J’avoue que pour les séries, je suis quasiment systématiquement en mode « binge watching ». La faute à certaines séries prometteuses, que j’avais regardées dès leur sortie, et qui ont été annulées pour une raison ou pour une autre. Maintenant j’attends en général qu’une série soit terminée ou suffisamment avancée pour me mettre à la regarder. Peut-être que j’y perds, mais ce que j’y gagne, c’est de vivre plusieurs semaines avec des personnages qui deviennent systématiquement plus attachants que si j’avais entrecoupé le visionnage avec d’autres séries. Là je regarde Sons of Anarchy, je n’ai pas le sentiment der passer à côté d’une attente salvatrice, par contre qu’est-ce que je peux aimer les personnages !
En Comics c’est pareil, ado je les lisais en kiosque, maintenant je ne lis quasiment que des recueils, principalement parce que je lis et j’oublie vite, donc je me coupe assez souvent de l’histoire si je ne la lis pas d’une traite.
Bref, mon mode de consommation est lié à mes goûts personnels, pas à un choix imposé…
C’est vrai que mon habitude va plutôt au binge-watching/reading. L’effet d’attente ne produit pas spécialement d’effet chez moi, et je suis en général déçue quand je lis/regarde quelque chose dans la temporalité de sa diffusion/édition.
Exemple : Walking Dead, le comics, que j’ai découvert tardivement (aux alentours des tomes 10/11 voire 12) et que je me suis enfilée avec délectation 3 par 3 (on me les prêtait). Depuis que j’ai rattrapé le rythme de diffusion normal, je suis bien obligée d’attendre chaque tome, et soit la qualité de scénario a baissé, soit c’est moi qui ne sais pas lire quelque chose qui se publie tous les 6 mois, mais j’ai vraiment du mal à accrocher comme j’avais accroché depuis les premiers numéros. Est-ce que c’est le rythme de diffusion Français qui est en cause (un gros tome tous les 6 mois) ? Ou simplement, le fait d’attendre me sort de l’ambiance et de l’empathie que j’ai pour les personnage ?

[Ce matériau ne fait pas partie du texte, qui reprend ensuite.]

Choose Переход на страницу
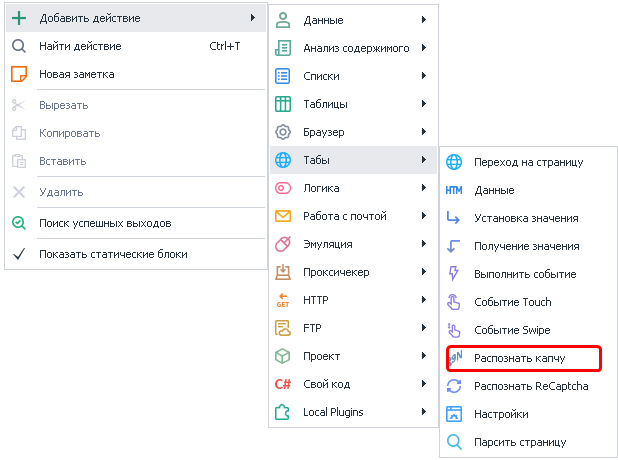Image resolution: width=618 pixels, height=460 pixels. point(530,162)
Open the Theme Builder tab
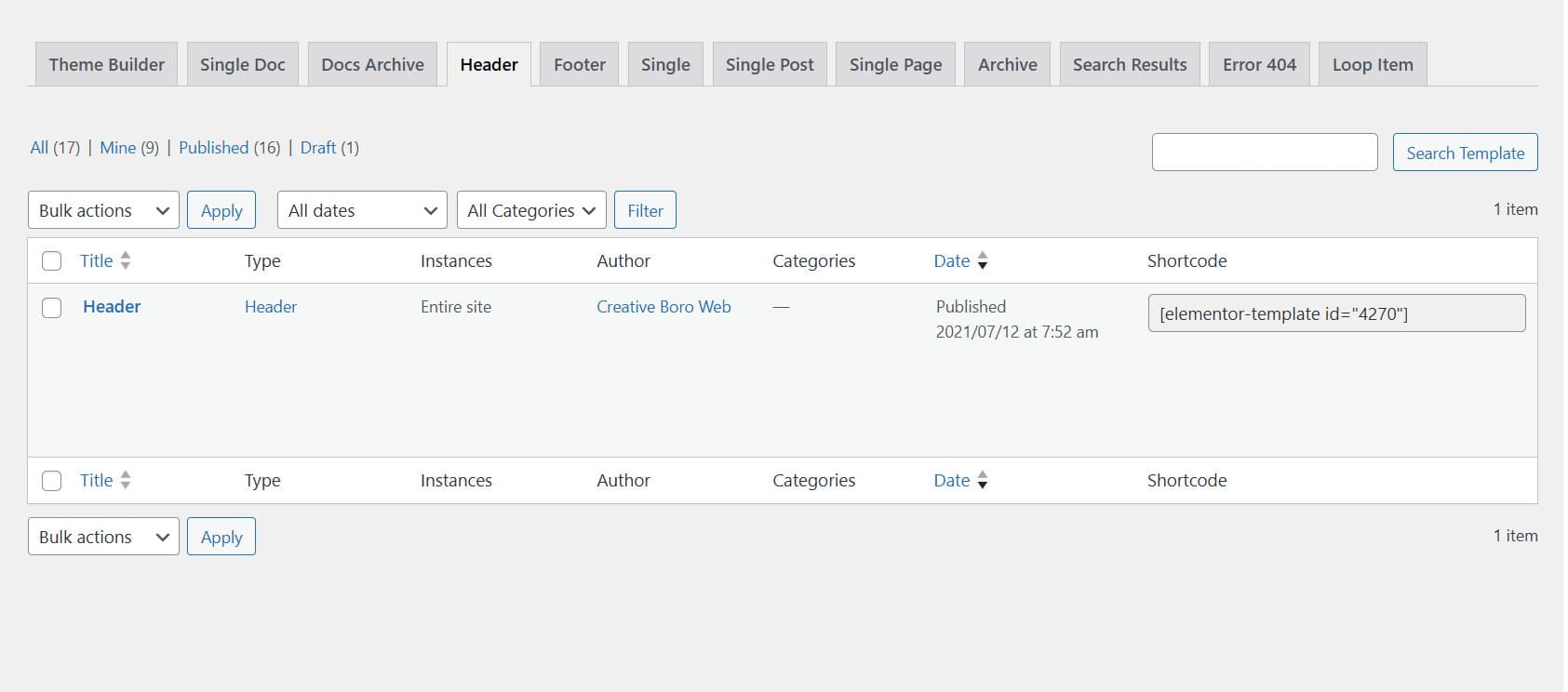The image size is (1568, 692). (x=106, y=65)
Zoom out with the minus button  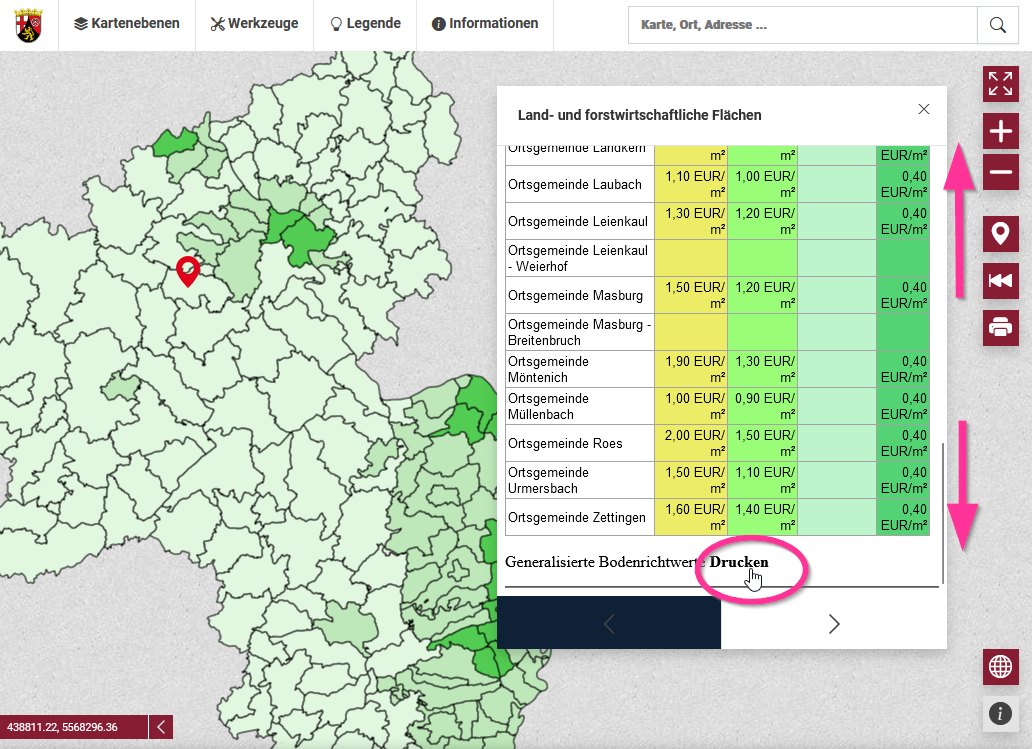[x=1000, y=173]
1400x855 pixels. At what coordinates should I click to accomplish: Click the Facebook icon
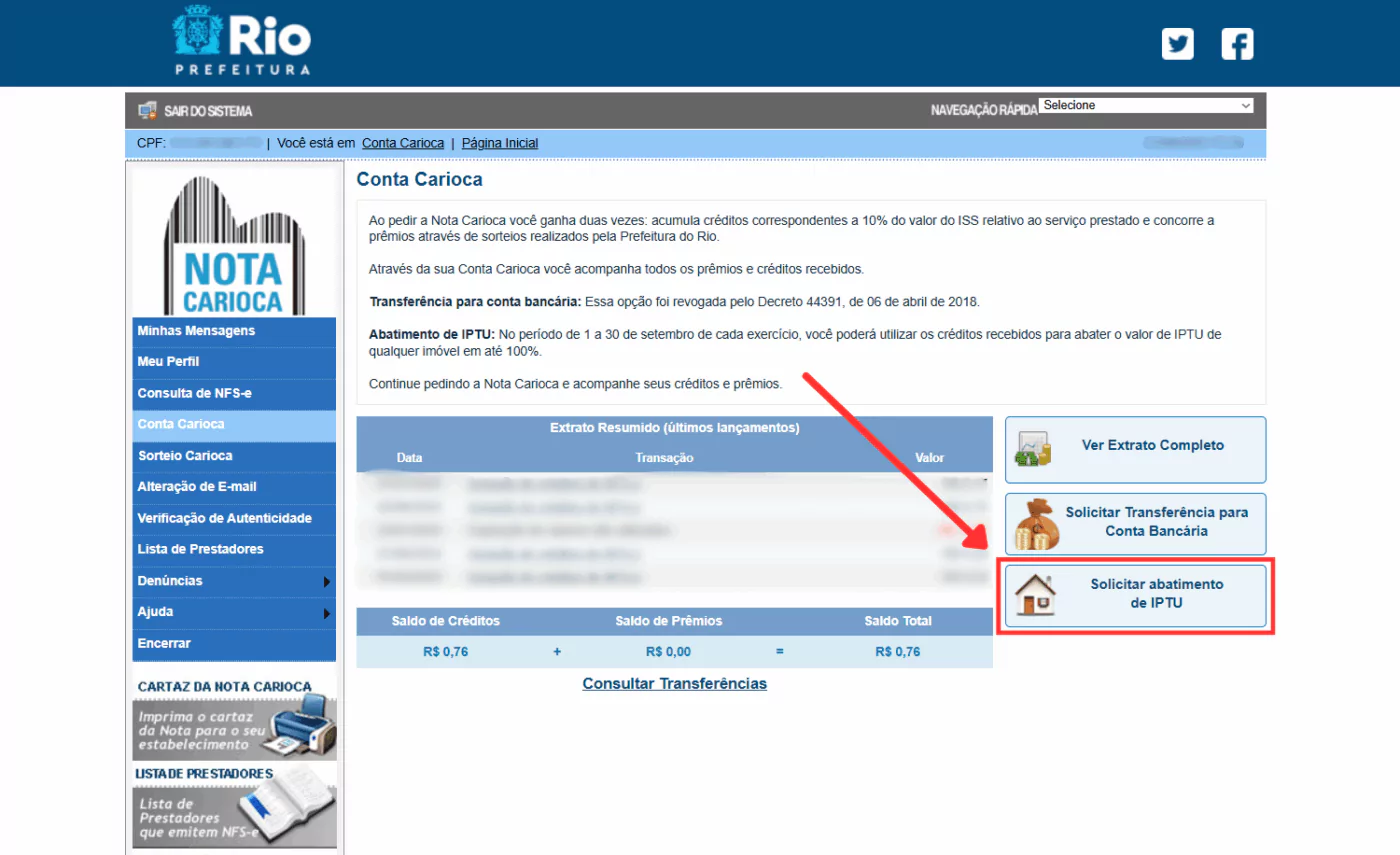[x=1237, y=44]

Pareil pour Doctor Who que j’ai découvert sur le tard en 2012 : j’ai rattrapé 2005-2012 en quelques semaines, et ça a été une de mes plus incroyables révélations télévisuelles ! Surtout les run de fin de saison de Davies ! Impossible de décrocher, on était à DONF dessus ! Alors que j’ai commencé à devoir attendre pour voir la fin de la saison 6 et surtout la 7. J’ai été super déçue de la saison 7, de sa coupure de plusieurs mois en plein milieu, et de devoir attendre un épisode par semaine me coupait complètement de l’aura magique et fantastique dans lequel la série m’avait plongé lors de sa découverte.
Je me rends compte qu’une consommation lente ne suscite pas chez moi d’attente et de frustration, mais me sort complètement de l’ambiance et des intrigues. Surtout que j’ai une mémoire de poisson rouge dans ce genre de cas et que j’ai oublié le principal de l’intrigue très très rapidement. Je suis très énervée contre cette mode actuelle de couper des saisons en 2 d’ailleurs…
Je ne pense pas que le comics « The Walking Dead » baisse en qualité. Par contre, il change de rythme et de propos. On a glissé depuis quelque temps du pur survival à un récit de reconstruction politiqu et communautaire. D’où ton sentiment peut-être… ?
(déjà sorry, je voulais faire une nouvelle réponse et pas répondre sous celle d’Alex The Ghit ^^)
Euuuh non encore le coté communauté d’il y a quelques tomes me plaisait bien, ça changeait, mais c’est l’arc avec Negan « plus gore que gore, plus méchant que le gouverneur etc » qui me laisse de marbre. Genre vous avez aimé l’arc de la prison et du gouverneur ? (pour ma part : OH PUNAISE OUI !) Eh ben on vous en ressert une part de tarte ! Dites merci ! (Mais là je trouve que ça fait réchauffé et que c’est beaucoup moins efficace. A mois que ça soit ma lecture différée de 6 mois à chaque fois qui plombe le truc, alors que j’ai pus lire tout l’arc du gouverneur d’une traite.)